[Extracted records]
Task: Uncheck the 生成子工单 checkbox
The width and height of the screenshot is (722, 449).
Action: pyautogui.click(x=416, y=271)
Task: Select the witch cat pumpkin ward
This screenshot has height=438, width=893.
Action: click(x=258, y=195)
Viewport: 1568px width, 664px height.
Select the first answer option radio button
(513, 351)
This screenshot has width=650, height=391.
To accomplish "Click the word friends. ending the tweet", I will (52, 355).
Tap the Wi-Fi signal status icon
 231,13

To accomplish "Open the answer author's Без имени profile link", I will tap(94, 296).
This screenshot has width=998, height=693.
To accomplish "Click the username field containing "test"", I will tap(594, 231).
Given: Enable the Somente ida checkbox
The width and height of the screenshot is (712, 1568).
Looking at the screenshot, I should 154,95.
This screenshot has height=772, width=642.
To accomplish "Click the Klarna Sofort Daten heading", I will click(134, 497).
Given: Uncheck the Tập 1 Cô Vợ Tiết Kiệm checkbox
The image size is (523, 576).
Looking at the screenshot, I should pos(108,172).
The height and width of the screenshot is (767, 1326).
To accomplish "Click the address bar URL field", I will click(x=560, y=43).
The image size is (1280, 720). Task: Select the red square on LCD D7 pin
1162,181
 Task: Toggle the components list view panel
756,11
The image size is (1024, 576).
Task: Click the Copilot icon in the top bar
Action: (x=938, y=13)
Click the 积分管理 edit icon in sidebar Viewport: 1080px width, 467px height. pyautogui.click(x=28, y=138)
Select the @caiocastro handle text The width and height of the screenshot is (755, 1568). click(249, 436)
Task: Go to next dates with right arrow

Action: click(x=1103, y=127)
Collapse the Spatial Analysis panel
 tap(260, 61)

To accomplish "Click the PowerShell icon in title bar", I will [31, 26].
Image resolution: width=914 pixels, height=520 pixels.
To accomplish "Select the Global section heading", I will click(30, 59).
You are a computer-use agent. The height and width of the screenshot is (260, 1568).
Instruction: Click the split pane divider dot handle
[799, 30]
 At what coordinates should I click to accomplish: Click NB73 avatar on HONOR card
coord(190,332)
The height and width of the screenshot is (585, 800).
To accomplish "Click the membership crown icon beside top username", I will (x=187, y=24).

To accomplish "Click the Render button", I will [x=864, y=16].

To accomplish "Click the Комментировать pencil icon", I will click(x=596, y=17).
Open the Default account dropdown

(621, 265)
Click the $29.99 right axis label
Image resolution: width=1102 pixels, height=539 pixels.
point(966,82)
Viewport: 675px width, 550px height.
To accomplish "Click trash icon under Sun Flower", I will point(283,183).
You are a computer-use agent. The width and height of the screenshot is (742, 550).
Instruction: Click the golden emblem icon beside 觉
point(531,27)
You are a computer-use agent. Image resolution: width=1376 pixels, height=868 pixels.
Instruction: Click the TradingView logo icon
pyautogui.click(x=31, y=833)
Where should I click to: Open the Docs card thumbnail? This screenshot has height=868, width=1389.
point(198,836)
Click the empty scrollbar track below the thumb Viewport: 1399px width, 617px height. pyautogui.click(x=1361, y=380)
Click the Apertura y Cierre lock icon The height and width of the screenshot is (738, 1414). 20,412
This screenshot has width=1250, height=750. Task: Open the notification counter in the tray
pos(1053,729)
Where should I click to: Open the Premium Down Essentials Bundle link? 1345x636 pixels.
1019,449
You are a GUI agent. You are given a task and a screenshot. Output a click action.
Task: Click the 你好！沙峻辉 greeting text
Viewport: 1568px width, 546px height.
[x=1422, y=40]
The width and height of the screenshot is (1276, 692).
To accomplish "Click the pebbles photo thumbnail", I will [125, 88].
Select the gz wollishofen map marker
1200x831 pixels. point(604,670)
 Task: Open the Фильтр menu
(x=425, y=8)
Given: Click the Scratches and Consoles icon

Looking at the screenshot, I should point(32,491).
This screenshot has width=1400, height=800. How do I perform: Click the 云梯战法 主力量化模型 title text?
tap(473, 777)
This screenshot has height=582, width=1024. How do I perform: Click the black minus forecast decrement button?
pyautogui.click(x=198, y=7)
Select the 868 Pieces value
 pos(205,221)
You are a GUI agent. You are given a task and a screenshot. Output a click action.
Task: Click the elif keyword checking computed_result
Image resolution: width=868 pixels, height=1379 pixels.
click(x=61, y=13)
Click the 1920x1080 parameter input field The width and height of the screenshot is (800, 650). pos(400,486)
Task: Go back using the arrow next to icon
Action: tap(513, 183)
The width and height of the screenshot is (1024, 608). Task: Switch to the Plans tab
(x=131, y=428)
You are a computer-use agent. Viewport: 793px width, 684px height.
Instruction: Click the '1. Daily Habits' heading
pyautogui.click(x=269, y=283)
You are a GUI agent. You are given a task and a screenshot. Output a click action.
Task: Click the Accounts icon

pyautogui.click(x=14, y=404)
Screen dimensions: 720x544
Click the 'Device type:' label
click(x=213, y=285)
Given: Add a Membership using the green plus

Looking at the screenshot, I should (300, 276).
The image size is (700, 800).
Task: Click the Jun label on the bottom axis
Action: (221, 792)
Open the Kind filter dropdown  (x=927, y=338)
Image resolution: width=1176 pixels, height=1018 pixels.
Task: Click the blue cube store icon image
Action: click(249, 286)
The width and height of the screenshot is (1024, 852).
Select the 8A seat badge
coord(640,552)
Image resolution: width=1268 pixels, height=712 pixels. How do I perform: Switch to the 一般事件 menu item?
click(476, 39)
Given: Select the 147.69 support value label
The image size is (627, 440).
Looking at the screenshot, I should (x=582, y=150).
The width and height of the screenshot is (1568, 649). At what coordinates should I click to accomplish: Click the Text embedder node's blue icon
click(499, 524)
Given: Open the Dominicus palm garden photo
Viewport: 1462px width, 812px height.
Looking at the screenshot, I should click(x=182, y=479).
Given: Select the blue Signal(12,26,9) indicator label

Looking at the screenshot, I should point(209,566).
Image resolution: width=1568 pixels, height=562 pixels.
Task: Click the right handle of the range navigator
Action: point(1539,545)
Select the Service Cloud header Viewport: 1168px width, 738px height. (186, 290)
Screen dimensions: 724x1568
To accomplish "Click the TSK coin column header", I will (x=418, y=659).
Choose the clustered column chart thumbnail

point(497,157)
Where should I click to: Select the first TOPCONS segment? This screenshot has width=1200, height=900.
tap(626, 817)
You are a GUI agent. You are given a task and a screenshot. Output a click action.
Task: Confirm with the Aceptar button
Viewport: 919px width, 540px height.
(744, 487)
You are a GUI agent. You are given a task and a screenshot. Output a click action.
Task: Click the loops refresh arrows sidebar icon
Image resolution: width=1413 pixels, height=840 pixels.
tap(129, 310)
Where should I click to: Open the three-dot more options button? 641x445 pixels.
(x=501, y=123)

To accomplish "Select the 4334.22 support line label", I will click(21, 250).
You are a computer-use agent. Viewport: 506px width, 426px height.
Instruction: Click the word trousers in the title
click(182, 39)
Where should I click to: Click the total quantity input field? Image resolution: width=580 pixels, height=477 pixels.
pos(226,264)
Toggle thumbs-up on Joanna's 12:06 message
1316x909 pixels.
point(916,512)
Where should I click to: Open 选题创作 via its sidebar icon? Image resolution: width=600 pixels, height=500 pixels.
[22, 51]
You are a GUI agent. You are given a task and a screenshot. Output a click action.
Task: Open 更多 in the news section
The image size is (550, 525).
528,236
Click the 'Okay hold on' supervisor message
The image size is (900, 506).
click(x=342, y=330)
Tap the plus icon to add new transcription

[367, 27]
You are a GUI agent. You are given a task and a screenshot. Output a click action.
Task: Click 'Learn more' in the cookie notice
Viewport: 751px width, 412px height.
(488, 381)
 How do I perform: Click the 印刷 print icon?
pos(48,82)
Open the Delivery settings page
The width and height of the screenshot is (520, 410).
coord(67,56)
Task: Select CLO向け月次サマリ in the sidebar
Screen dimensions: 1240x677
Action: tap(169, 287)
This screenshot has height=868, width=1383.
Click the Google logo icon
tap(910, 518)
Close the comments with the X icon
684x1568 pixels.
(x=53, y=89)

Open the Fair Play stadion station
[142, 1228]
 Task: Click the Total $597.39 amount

→ TASK TO COMPLETE
For the records above, state the number of lines holding the string "section", without further comment.

→ ANSWER BELOW
2